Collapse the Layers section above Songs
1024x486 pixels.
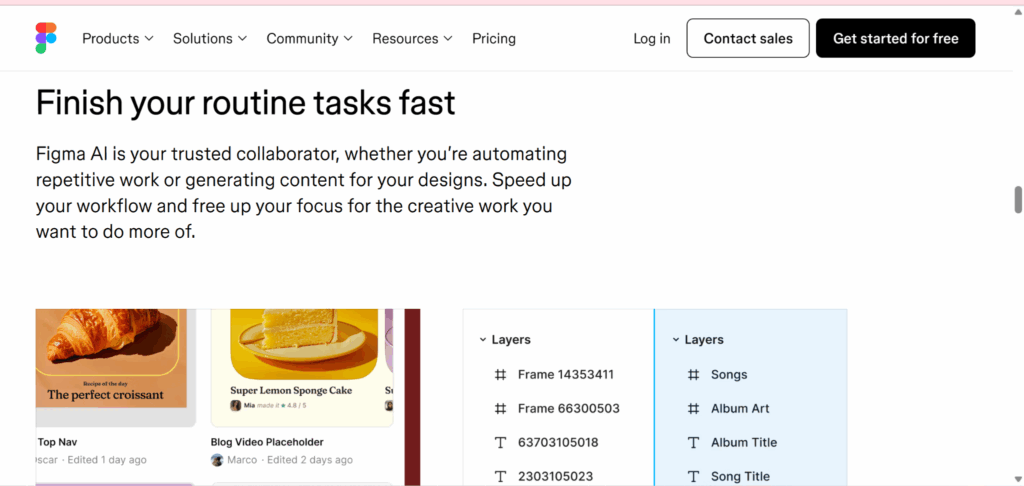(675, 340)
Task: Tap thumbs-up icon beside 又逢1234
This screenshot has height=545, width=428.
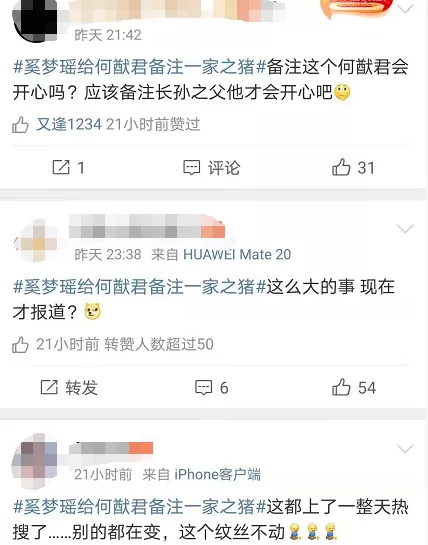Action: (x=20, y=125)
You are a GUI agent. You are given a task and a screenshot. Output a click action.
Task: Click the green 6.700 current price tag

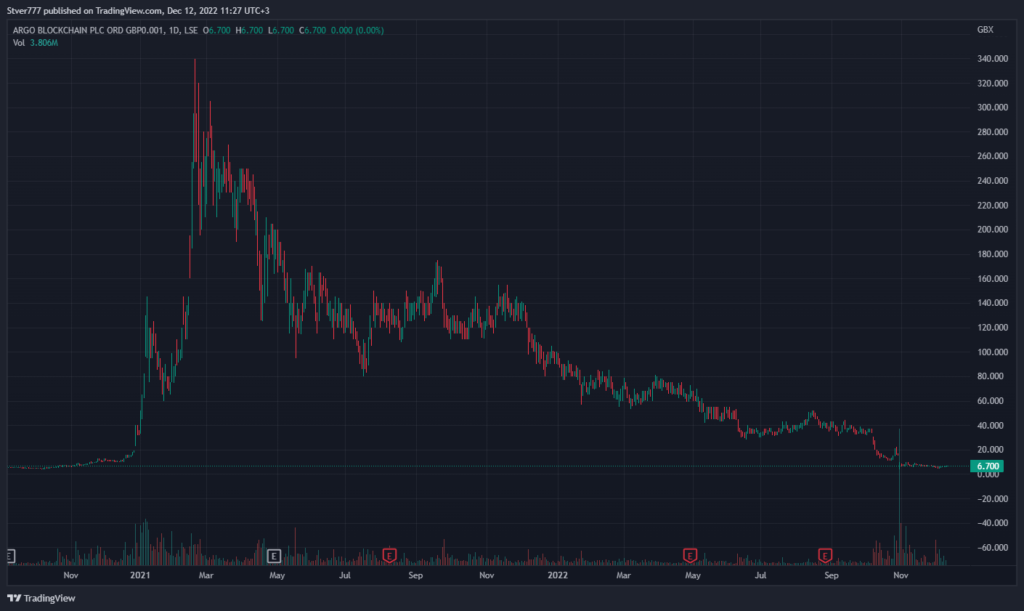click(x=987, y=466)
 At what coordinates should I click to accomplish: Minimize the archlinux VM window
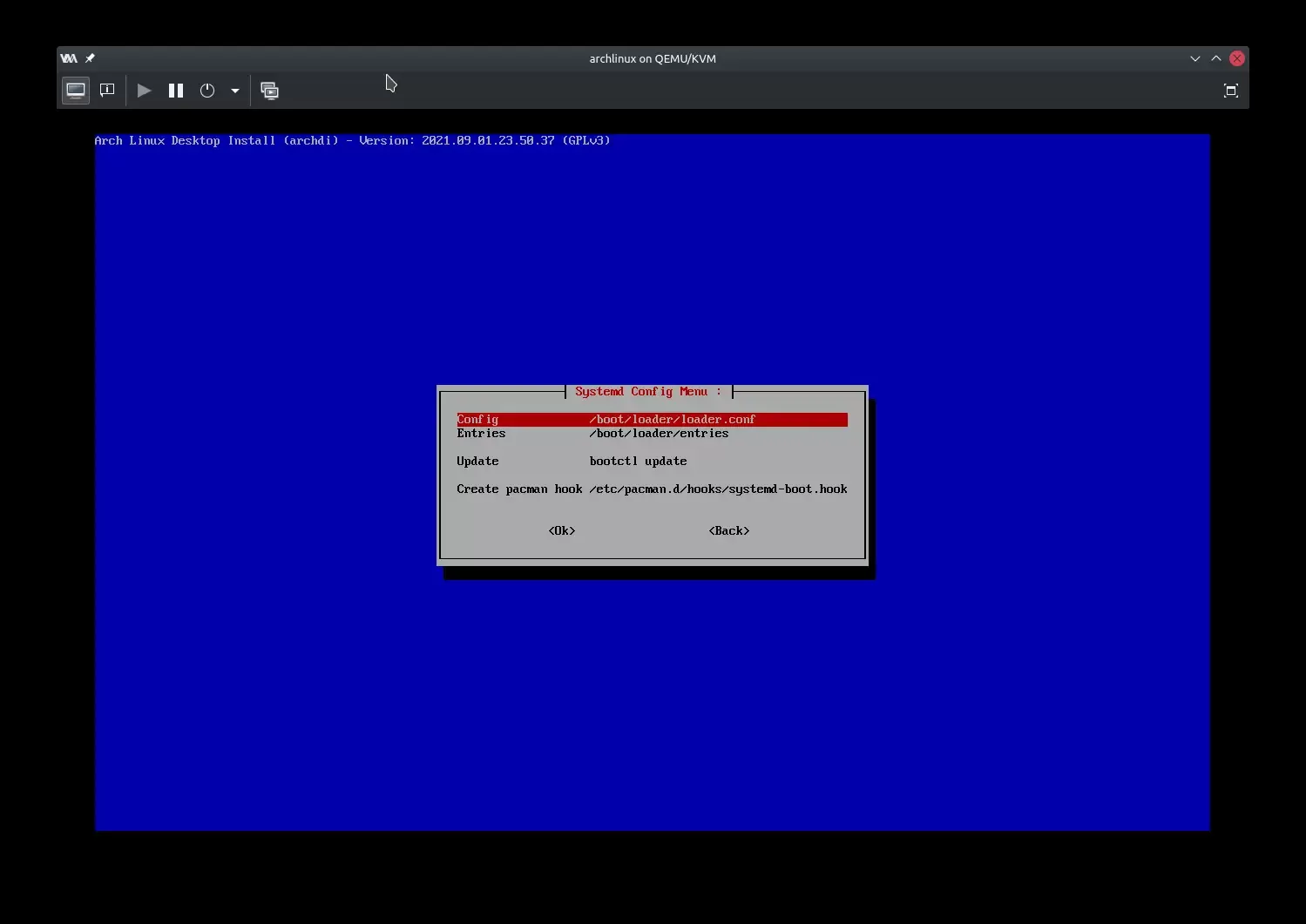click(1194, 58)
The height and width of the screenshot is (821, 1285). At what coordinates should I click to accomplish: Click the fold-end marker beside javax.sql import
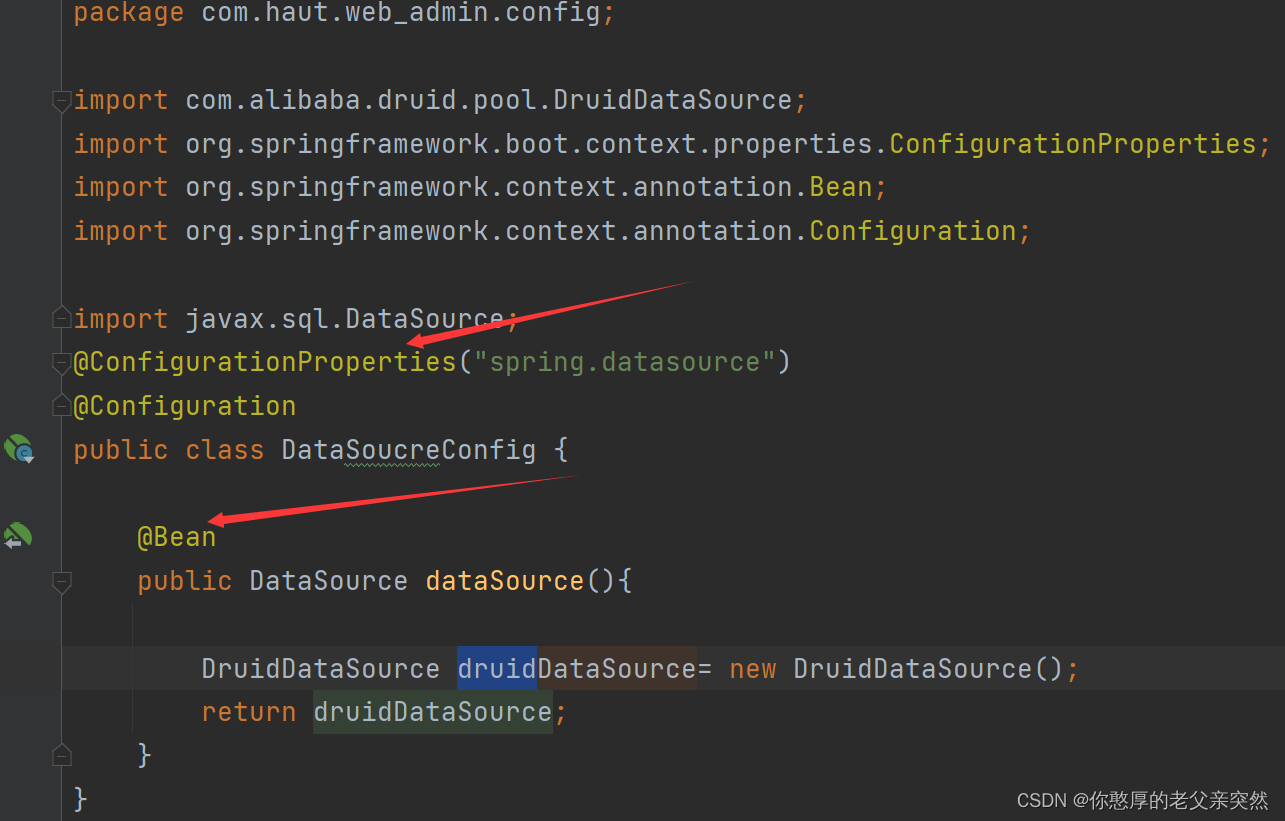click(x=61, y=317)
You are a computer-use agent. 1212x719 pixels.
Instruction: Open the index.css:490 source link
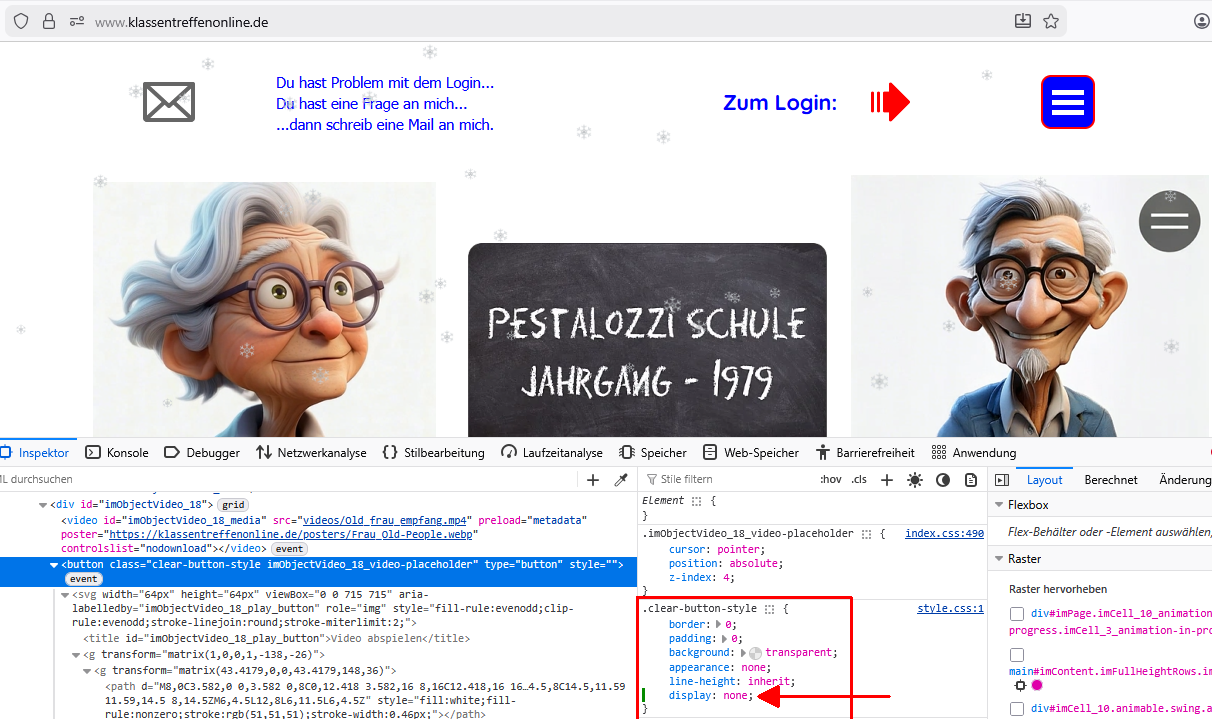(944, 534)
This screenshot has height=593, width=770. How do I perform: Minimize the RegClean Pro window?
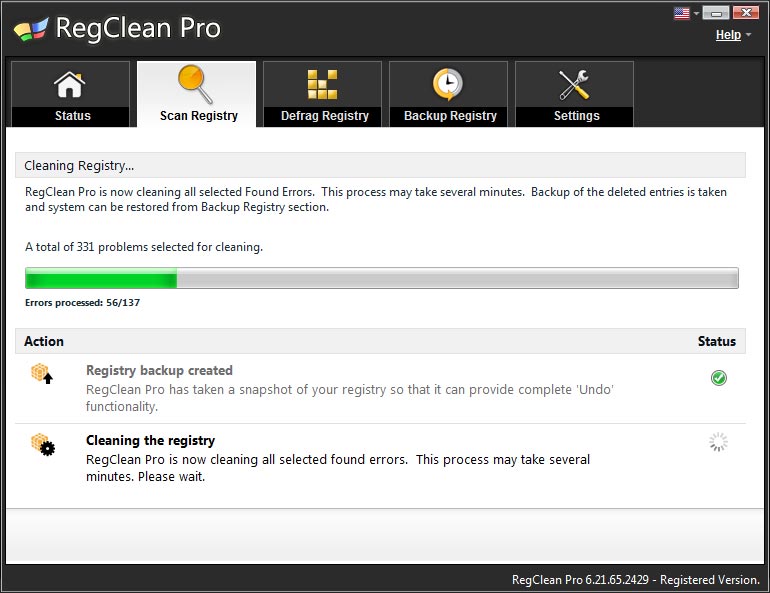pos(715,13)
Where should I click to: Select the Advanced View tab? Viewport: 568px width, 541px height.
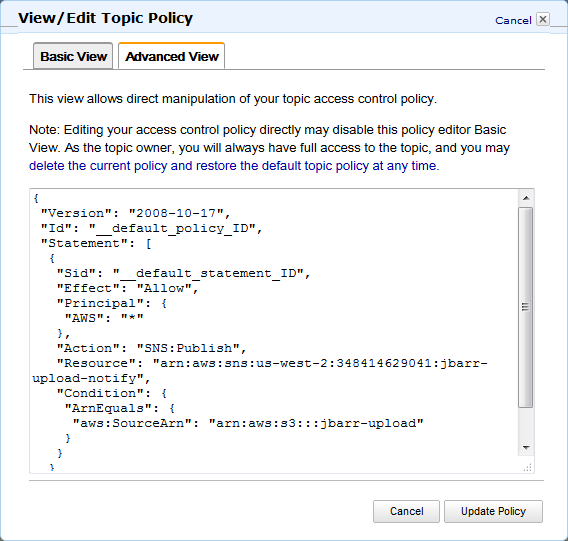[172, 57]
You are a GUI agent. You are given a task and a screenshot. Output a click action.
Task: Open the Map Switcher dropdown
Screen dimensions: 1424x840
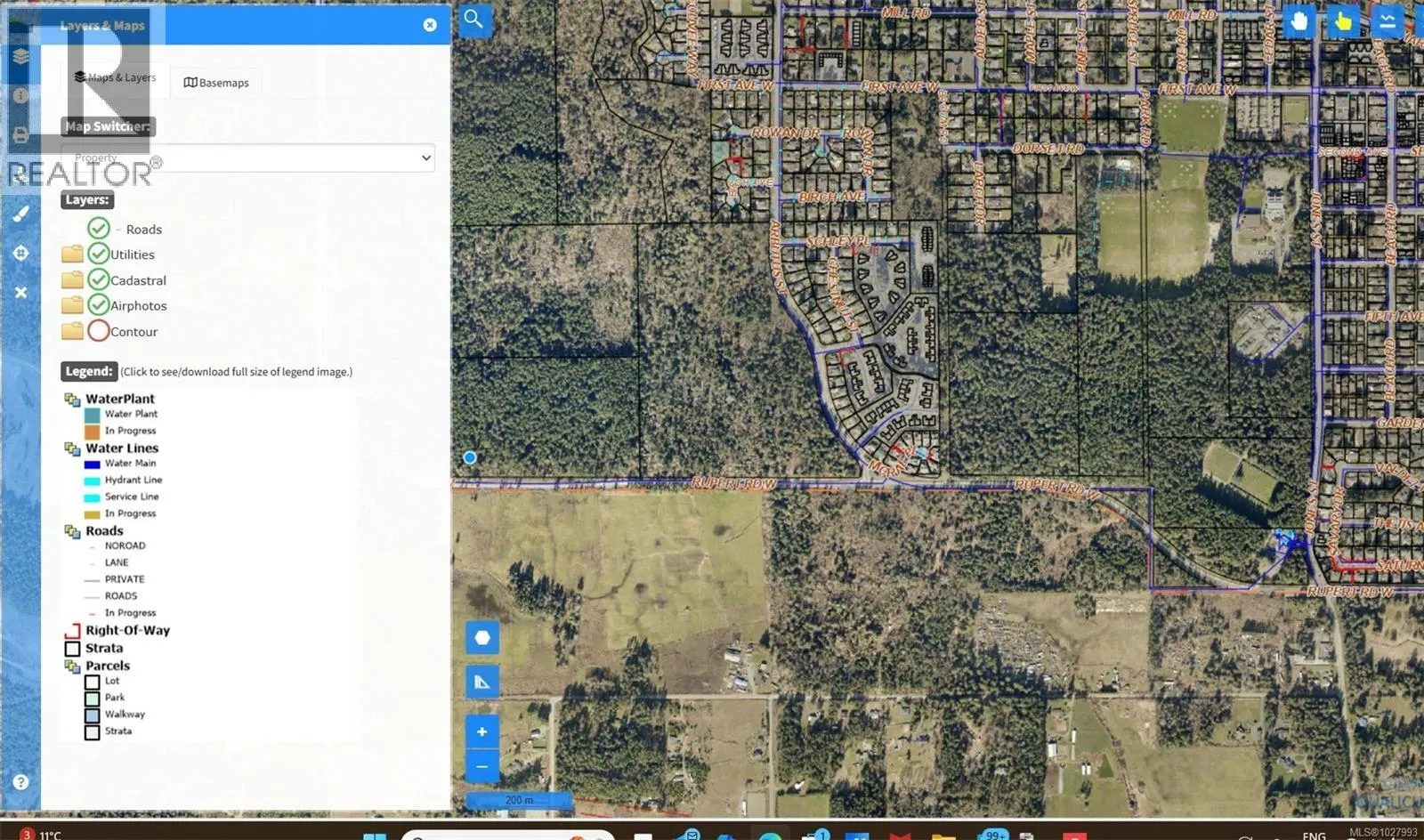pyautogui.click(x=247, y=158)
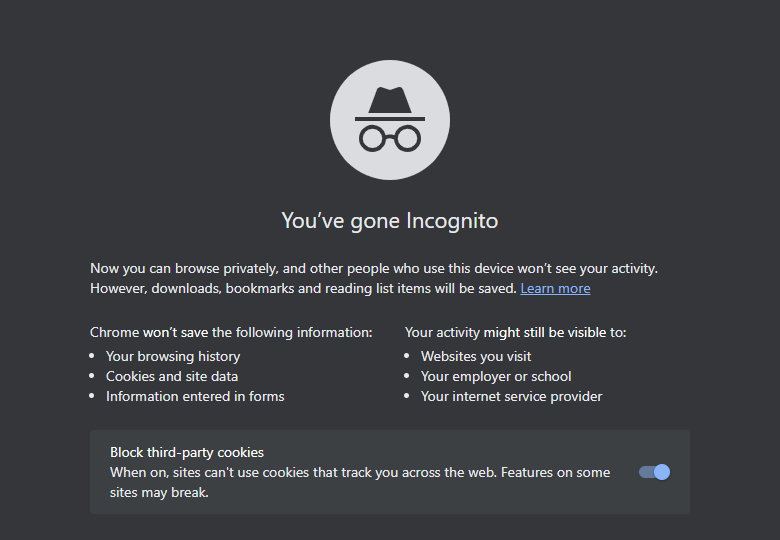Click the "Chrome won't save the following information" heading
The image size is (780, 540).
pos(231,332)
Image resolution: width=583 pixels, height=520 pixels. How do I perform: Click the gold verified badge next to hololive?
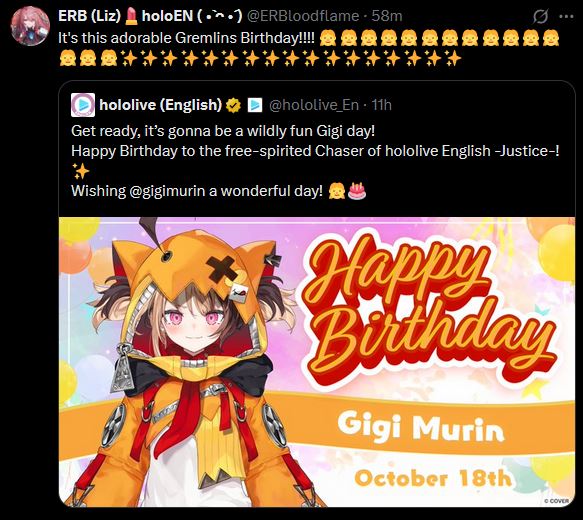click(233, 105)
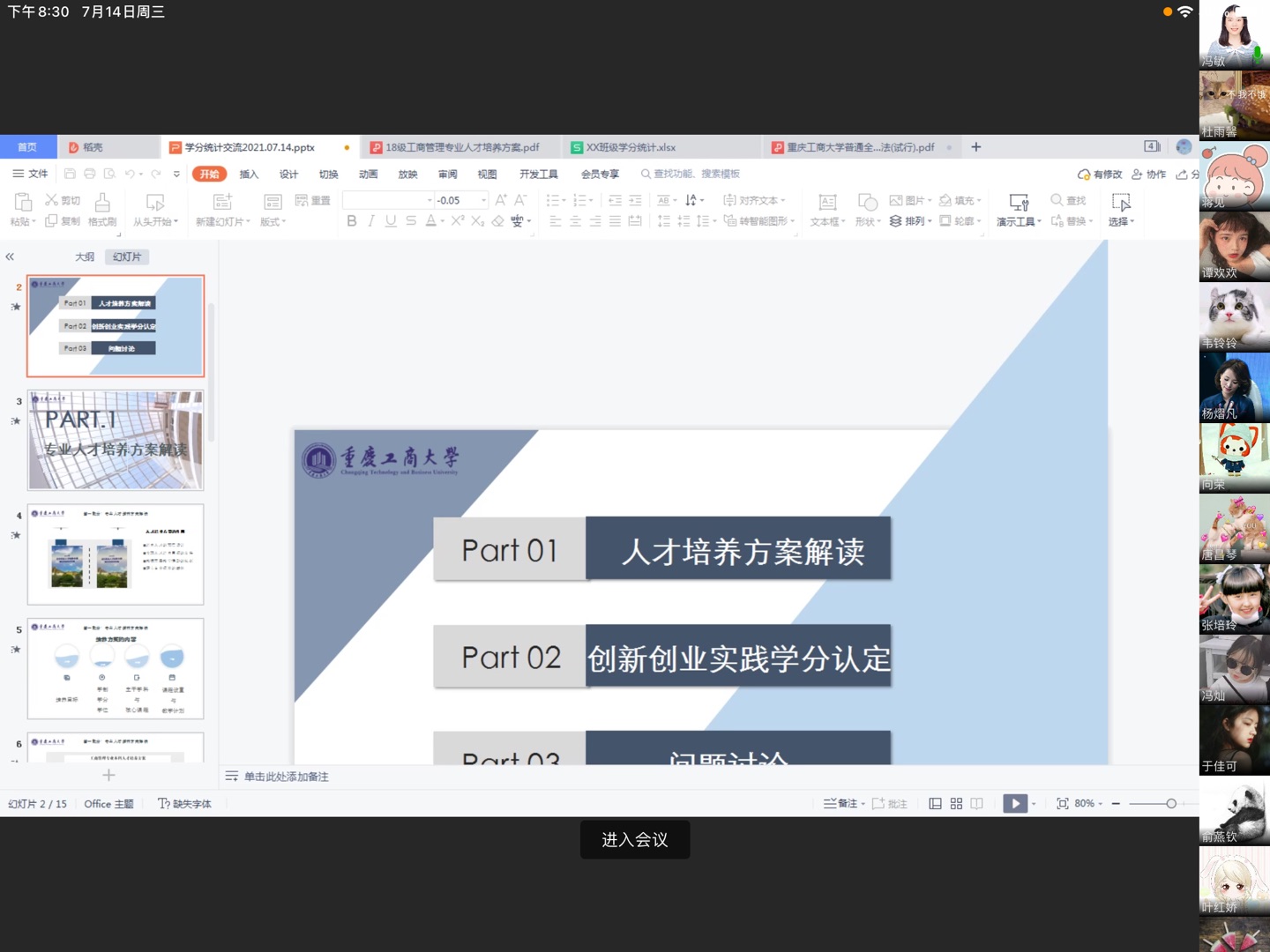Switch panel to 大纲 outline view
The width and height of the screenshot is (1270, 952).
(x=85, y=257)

=======

[Description of the task] Each entry above should be copied exactly. The pictures should not.

[Written response]
Collapse the Layers section above Songs
1024x486 pixels.
(675, 340)
Task: Tap thumbs-up icon beside 又逢1234
This screenshot has height=545, width=428.
Action: (x=20, y=125)
You are a GUI agent. You are given a task and a screenshot. Output a click action.
Task: Click the green 6.700 current price tag

click(x=987, y=466)
 At what coordinates should I click to accomplish: Minimize the archlinux VM window
click(1194, 58)
The height and width of the screenshot is (821, 1285). At what coordinates should I click to accomplish: Click the fold-end marker beside javax.sql import
click(x=61, y=317)
You are a computer-use agent. 1212x719 pixels.
Instruction: Open the index.css:490 source link
(944, 534)
This screenshot has height=593, width=770. How do I perform: Minimize the RegClean Pro window?
pos(715,13)
Where should I click to: Select the Advanced View tab? Viewport: 568px width, 541px height.
[172, 57]
You are a GUI agent. You are given a task and a screenshot. Output a click action.
Task: Open the Map Switcher dropdown
Screen dimensions: 1424x840
pyautogui.click(x=247, y=158)
Click the "Chrome won't save the following information" heading
The image size is (780, 540).
pos(231,332)
Image resolution: width=583 pixels, height=520 pixels. How do I perform: Click the gold verified badge next to hololive?
click(233, 105)
Switch panel to 大纲 outline view
The width and height of the screenshot is (1270, 952).
(x=85, y=257)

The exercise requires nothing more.